Il “Nuclear Emergency Tour” di Greenpeace in Corea del Sud è iniziato ieri con l’arrivo nelle acque della penisola della Rainbow Warrior III. Gli attivisti dell’organizzazione ambientalista cercheranno nelle prossime settimane di sensibilizzare l’opinione pubblica del Paese sul rischio “che un disastro in stile Fukushima possa accadere anche in Corea del Sud per i problemi nella sicurezza delle centrali”.
La questione è esplosa nei mesi scorsi con la scoperta che in diversi impianti del Paese erano usati componenti non certificati. Lo scandalo ha fatto emergere quella che il quotidiano di tendenza liberale Hankyoreh ha definito “la mafia dell’atomo”.
Un’attivista di Greenpeace a largo della Corea del Sud; foto credits: greenpeace.org
Alla radice c’è la commistione tra controllori e controllati e il travaso di alti dirigenti della Korea Hydro & Nuclear Power, ossia del gestore degli impianti, verso le società incaricate di progettare, costruire, equipaggiare o controllare le centrali.
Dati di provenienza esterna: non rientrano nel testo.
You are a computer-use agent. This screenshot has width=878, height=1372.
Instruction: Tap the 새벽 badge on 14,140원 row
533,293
Il risultato è che nel mezzo dell’estate la Corea del Sud è costretta al risparmio energetico forzato. Parte dei 23 reattori sudcoreani è chiusa per verifiche e controlli . L’atomo fornisce circa un terzo del fabbisogno energetico sudcoreano. E con le centrali a capacità ridotta il mese scorso il governo ha esortato tutti, dalle amministrazioni pubbliche, ai militari ai cittadini a fare attenzione a quanto consumano per scongiurare il rischio blackout.
Proprio le pressioni della potente lobby dell’energia nucleare potrebbe essere dietro i no sudcoreani che per due anni hanno impedito al personale di Greenpeace di visitare il Paese. Un divieto d’entrata selettivo che ha bloccato sei attivisti anti-nuclearisti, ma nello stesso periodo ha lasciato la porta aperta agli attivisti conservazionisti o per la salvaguardia degli oceani.
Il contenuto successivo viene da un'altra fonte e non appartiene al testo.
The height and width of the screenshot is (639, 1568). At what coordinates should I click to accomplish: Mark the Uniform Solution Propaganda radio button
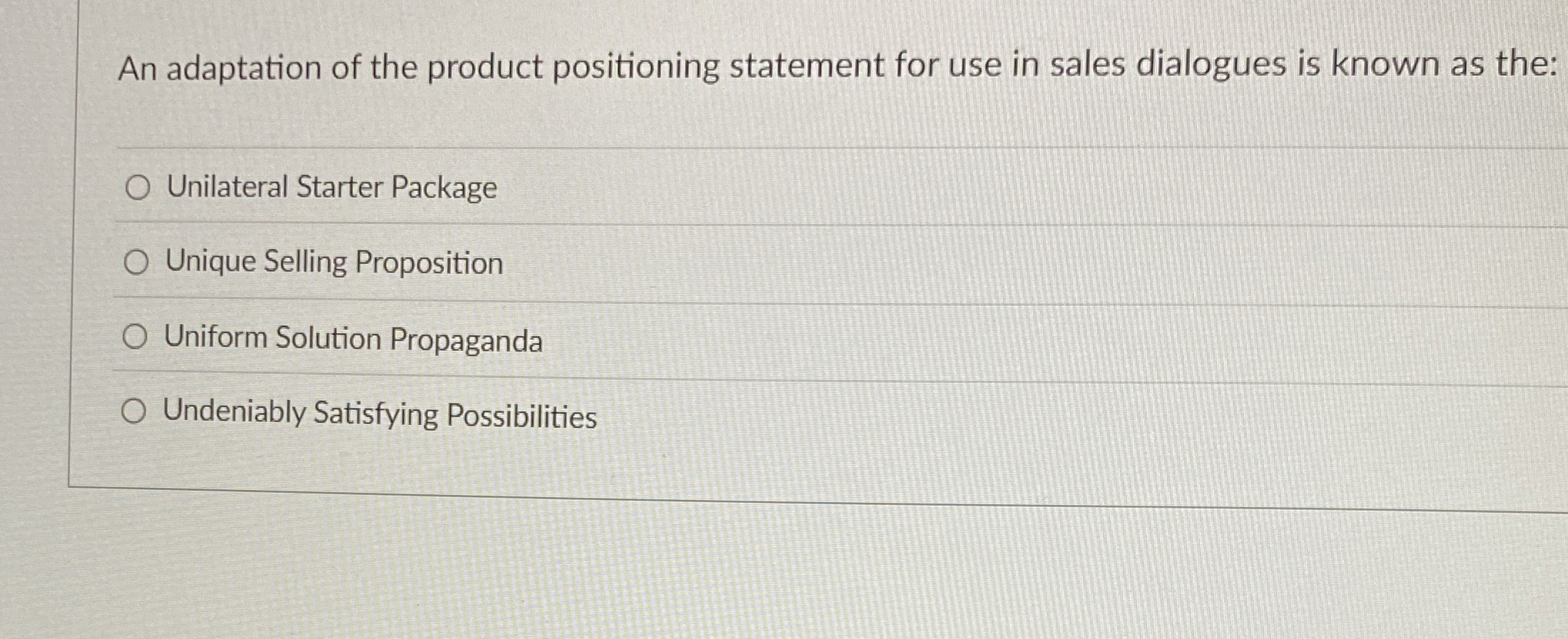134,337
Un no che ha fermato per due anni lo stesso direttore per l’Asia orientale dell’organizzazione, il maltese Mario Damato, che soltanto lo scorso 3 luglio è potuto sbarcare all’aeroporto internazionale di Incheon. È stata necessaria una causa per abuso d’autorità intentata da Greenpeace lo scorso dicembre contro il ministero della Giustizia per far cadere il divieto.
“Salutiamo con favore la decisione del ministero della Giustizia – ha detto Damato in un comunicato dell’associazione – continuiamo però a essere all’oscuro delle ragioni dietro il divieto”. “Possiamo soltanto arrivare alla conclusione che sia stato a causa dell’industria nucleare perché a subirne le conseguenza sono stati i nostri impegnati nelle campagne contro l’energia atomica. Continueremo a cercare spiegazioni per queste pressioni”.